Fujian Province, located along the southeastern coast of China, is the birthplace of many famous and delicious tea varieties. There are so many, in fact, that entire books have been devoted to Fujian tea. For this spotlight I have decided to focus on three major areas: the Wuyi mountains, Anxi County, and Fuding County.
The Wuyi mountains are located in northern Fujian. The beautiful rocky peaks and high cliffs that make up this dramatic landscape are home to many wonderful types of oolong tea. Historical evidence suggests that oolong tea was invented in this area nearly five centuries ago. Around that time tea farmers and monks were experimenting with new methods of oxidation, shaping and baking tea leaves.
Wuyi mountain oolong teas are sometimes called yancha (cliff tea) which is a reference to their rocky birthplace. They are also sometimes called Min Bei oolong tea. Min is the name of a major river that bisects Fujian province, and Bei means north. The recipes and skills needed to produce oolong tea are believed to have spread from northern Fujian southward to Anxi county before heading east across the strait to Taiwan. Shui Xian Oolong is a perfect introduction to yancha. It has long twisted leaves, medium oxidation and a heavy roast. The taste is smooth, toasty and just a little bit chocolaty.
Another famous tea from the Wuyi mountain is Lapsang Souchong, a pine-smoked black tea that some people consider to be the very first black tea. It has a fascinating legend surrounding its creation. In the early 1600s, the settlers of Tongmu village in the Wuyi mountains produced exclusively green tea. One spring a general brought his army through Tongmu along his route to surprise his enemy.

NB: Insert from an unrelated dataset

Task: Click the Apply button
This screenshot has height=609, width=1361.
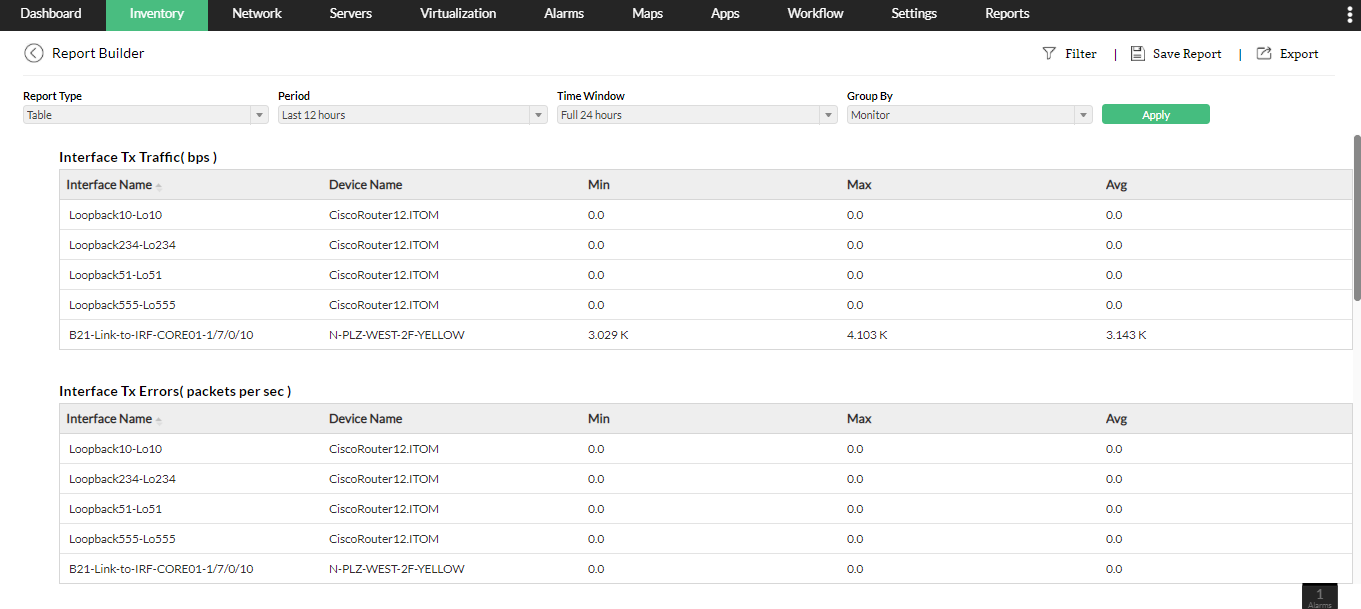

The villagers in Tongmu had just harvested the tea leaves, and they were forced to abandon their crop in order to hide from the army in the forest. While the army rested in Tongmu for several days they ate all the food in the village and used the freshly picked tea leaves as bedding. After the army finally made their way out of Tongmu and along the mountain trail, the locals returned from the forest to find that the tea leaves had withered and bruised and were beginning to oxidize. They were desperate to save their tea harvest, so they came up with the idea to smoke their tea using native pine branches, hoping to mask the residual stale odor of the soldiers. The finished tea was quite unlike what they had previously produced but they managed to sell it to traders in the port city of Fuzhou, who eventually found a market for this interesting new tea. Today Lapsang Souchong is an extremely popular tea all around the world, and can be found with varying degrees of smokiness. At Phoenix Tea we carry both an unsmoked Lapsang Souchong and a smoky one. They are both authentic Wuyi Mountain black teas and the smoked version uses only smoldering pine to naturally scent the leaves.

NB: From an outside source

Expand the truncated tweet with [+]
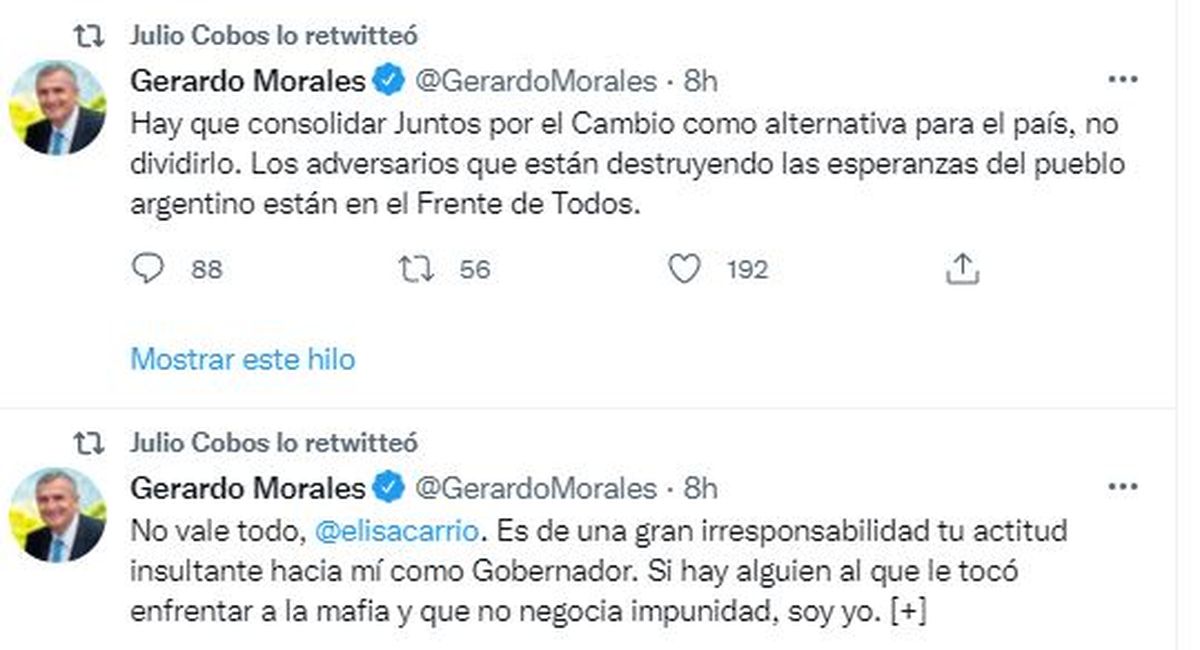Viewport: 1200px width, 650px height. (908, 612)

Anxi County, in southern Fujian, is famous throughout the tea drinking world as the home of Tie Guanyin oolong, another tea with an interesting legend attached to it. Tie means iron and Guanyin is the name of a Bodhisattva of compassion and mercy. Legend has it that a poor tea farmer named Mr. Wei would walk by a run-down temple devoted to Guanyin every day on the way to his farm. Mr. Wei had the desire to repair the temple, but he lacked the money. So he did what he could, sweeping the temple twice a month and burning incense. After many months of this Guanyin visited him in a dream. She told him of a cave behind the temple where he would find a valuable treasure. The next day Mr. Wei found the cave, and inside was a single baby tea plant. He planted it in his garden and raised it into a sturdy bush. The tea made from the leaves of this special tea plant tasted incredible and it wasn’t long before the generous Mr. Wei began to share cuttings with his friends and neighbors. The entire area prospered as a result of the tea produced by this plant and its offspring, and Guanyin’s temple was beautifully restored. We carry a traditional Tie Guanyin oolong with medium oxidation and bake. It delivers a delicate sweetness and satisfying earthy mineral note.
Other tea plant cultivars are also used in Anxi to make fine oolong tea. Two varieties currently available at Phoenix Tea include Benshan oolong, a lightly oxidized tea with a golden-yellow color and floral aroma, and Mao Xie (Hairy Crab), a sweet, smooth oolong with excellent mouth-feel.
Fujian province also makes many wonderful white teas. One example is Yinzhen, meaning silver needle, which is often considered the quintessential example of Chinese white tea. It is made from plump, fuzzy white buds. Our Yinzhen is a competition grade tea made in Fuding County, in northern Fujian, using the “Da Bai” (big white) tea plant cultivar. It produces a substantial tea soup with a good balance of sweetness and herbaceous complexity.
Jasmine Pearls is another famous tea from this area. This delicious green tea uses two jasmine scented leaf-and-bud sets rolled into neat little pearls that unravel as they infuse, yielding many repeat infusions.
Thank you very much for reading this Tea Region Spotlight about one of my favorite tea producing regions! Keep in mind, this post is merely a drop in the ocean when it comes to describing the vast world of Fujian Province tea!